■ **Task to complete**: Your copy should match the entries exactly, with no images carried over.
--------------------------------------------------
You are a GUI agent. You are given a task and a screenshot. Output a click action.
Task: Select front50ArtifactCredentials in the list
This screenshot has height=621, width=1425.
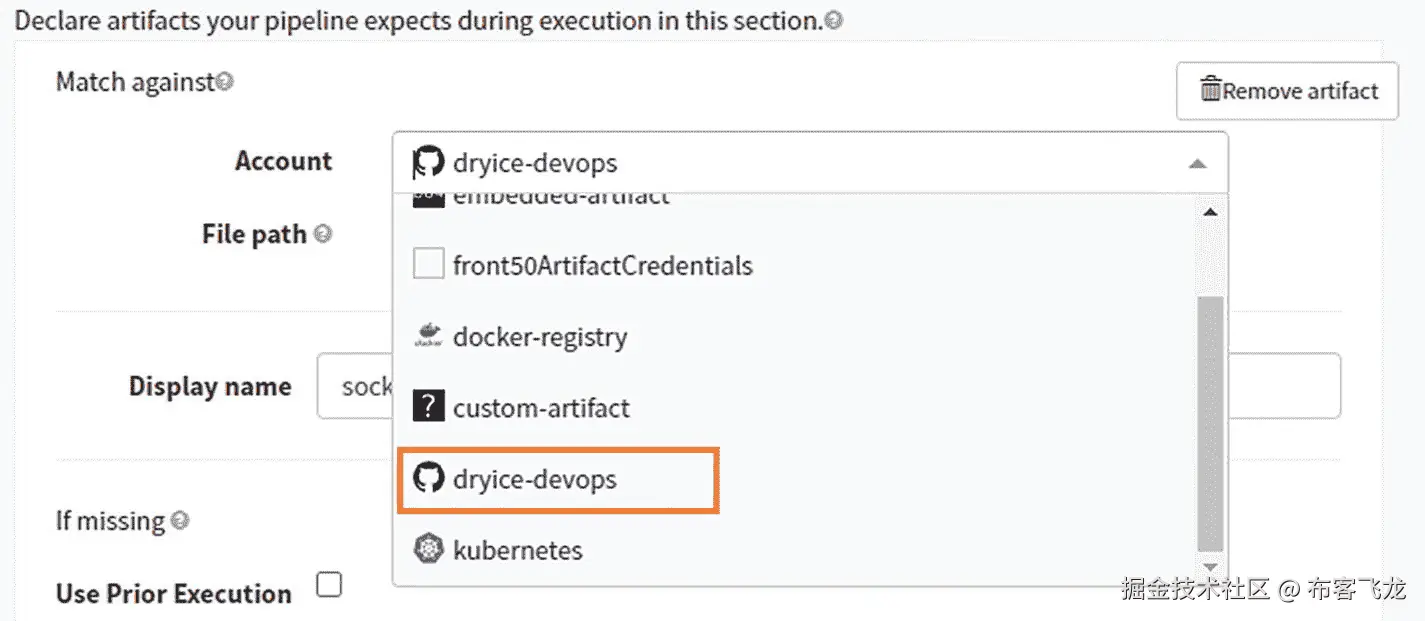[x=602, y=266]
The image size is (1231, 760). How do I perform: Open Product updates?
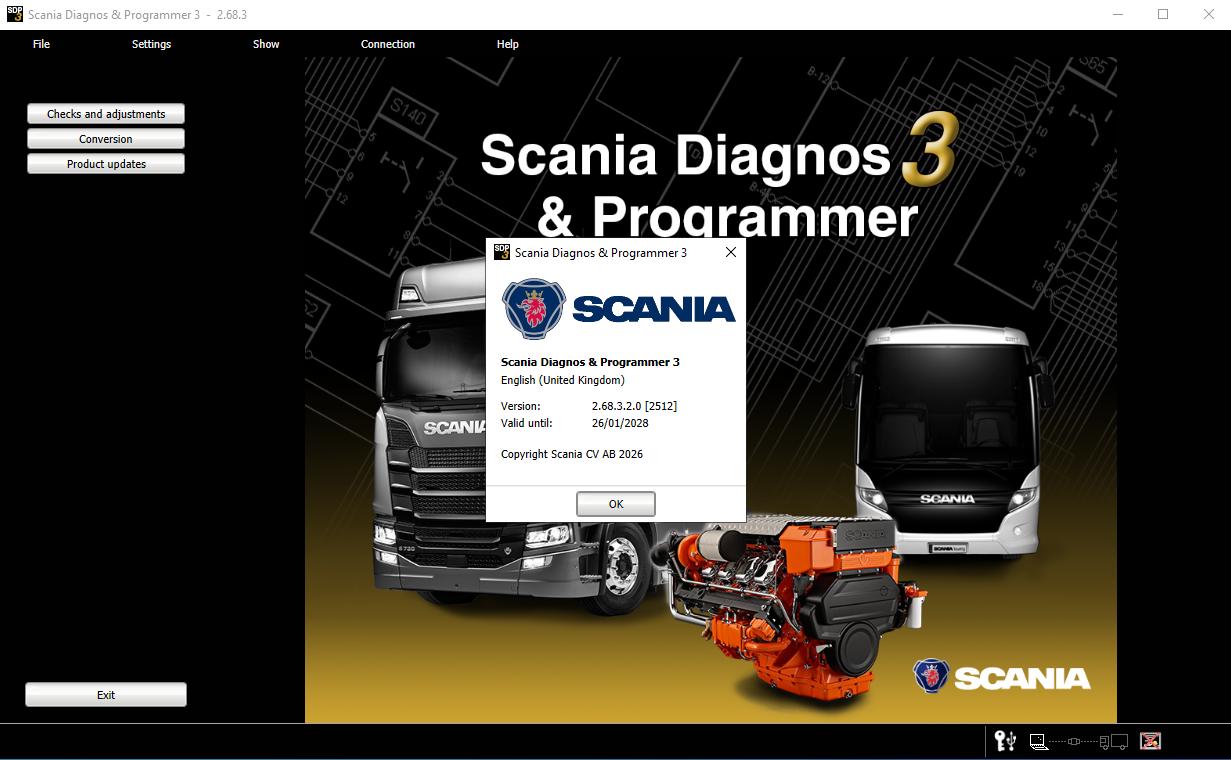click(x=105, y=163)
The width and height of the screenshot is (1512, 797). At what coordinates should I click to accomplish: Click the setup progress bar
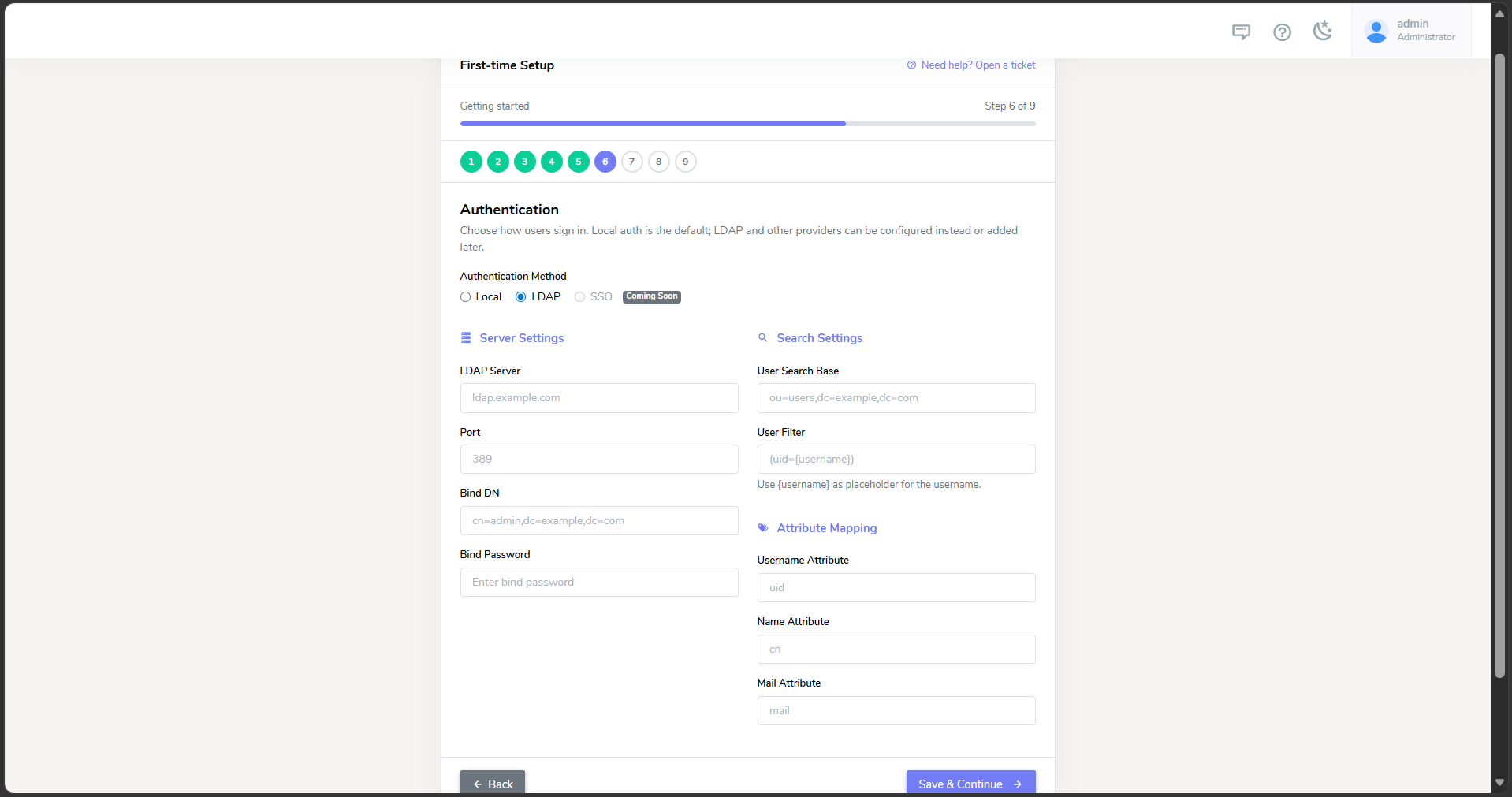pyautogui.click(x=747, y=124)
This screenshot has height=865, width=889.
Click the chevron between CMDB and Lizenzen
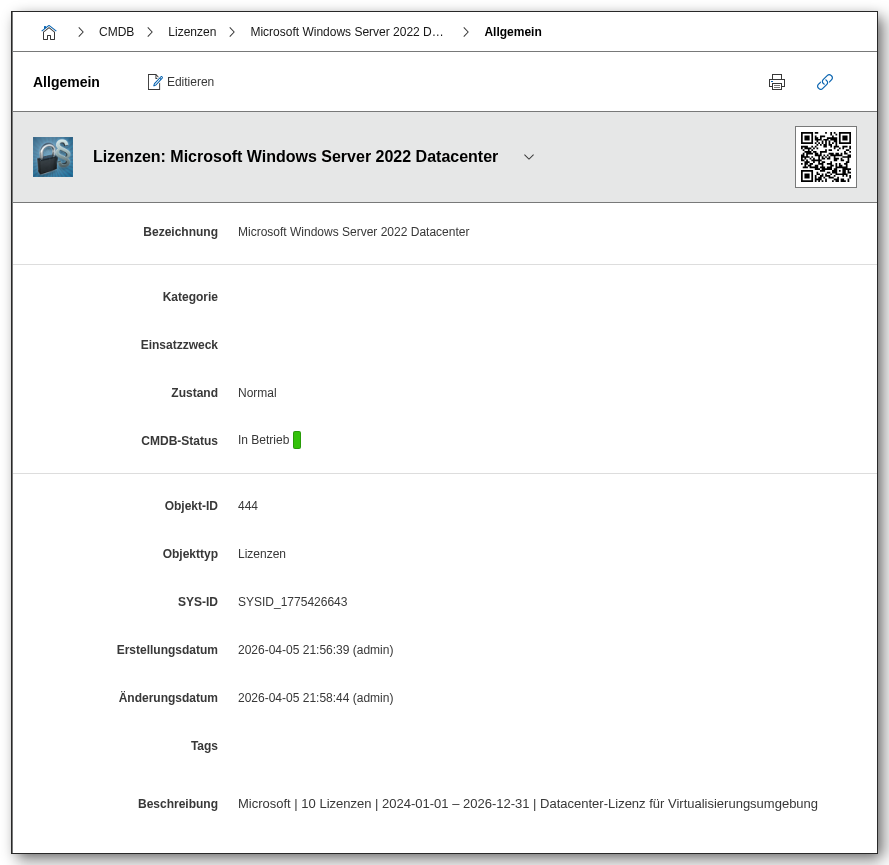click(150, 32)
--------------------------------------------------
■ **Response**:
You are a GUI agent. You are given a task and a screenshot. Output a click action.
Task: Select front50ArtifactCredentials in the list
This screenshot has height=621, width=1425.
[x=602, y=266]
The image size is (1231, 760). How do I perform: Open Product updates?
click(x=105, y=163)
The width and height of the screenshot is (1512, 797). At what coordinates should I click to accomplish: Click the setup progress bar
pyautogui.click(x=747, y=124)
This screenshot has height=865, width=889.
Click the chevron between CMDB and Lizenzen
click(150, 32)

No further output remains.